— BEGIN Supplied material —

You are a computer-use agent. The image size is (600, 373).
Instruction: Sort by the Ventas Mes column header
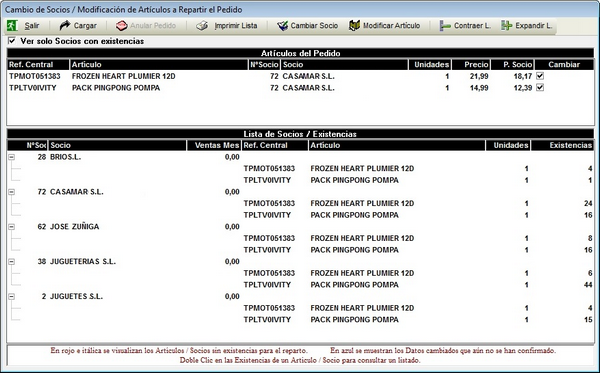tap(214, 145)
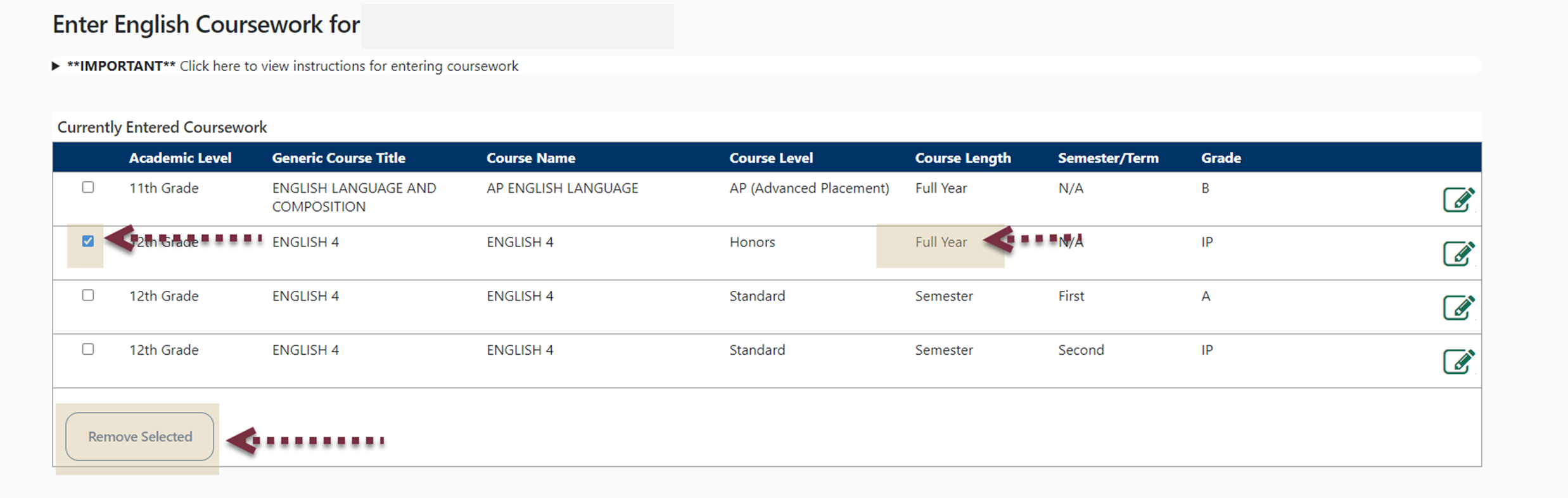The image size is (1568, 498).
Task: Open the edit icon for the Second semester ENGLISH 4 row
Action: coord(1460,361)
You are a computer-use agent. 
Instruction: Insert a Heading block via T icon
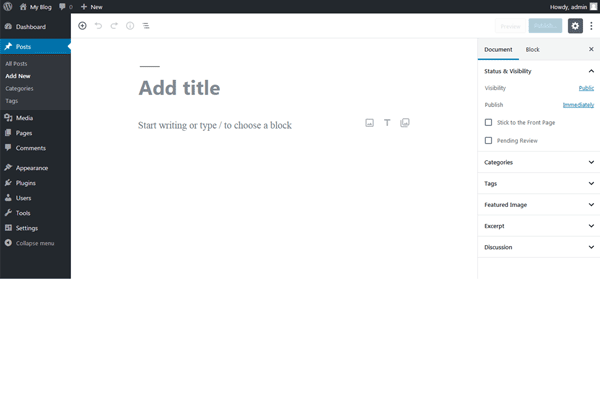387,123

— END Supplied material —

[Exercise aim] Return the lines above word for word, omitting the pictures.

[Result below]
You are a computer-use agent. The image size is (600, 373).
Instruction: Sort by the Ventas Mes column header
tap(214, 145)
The image size is (1568, 498).
Task: Open the edit icon for the Second semester ENGLISH 4 row
Action: coord(1460,361)
You are a computer-use agent. 
Instruction: Insert a Heading block via T icon
387,123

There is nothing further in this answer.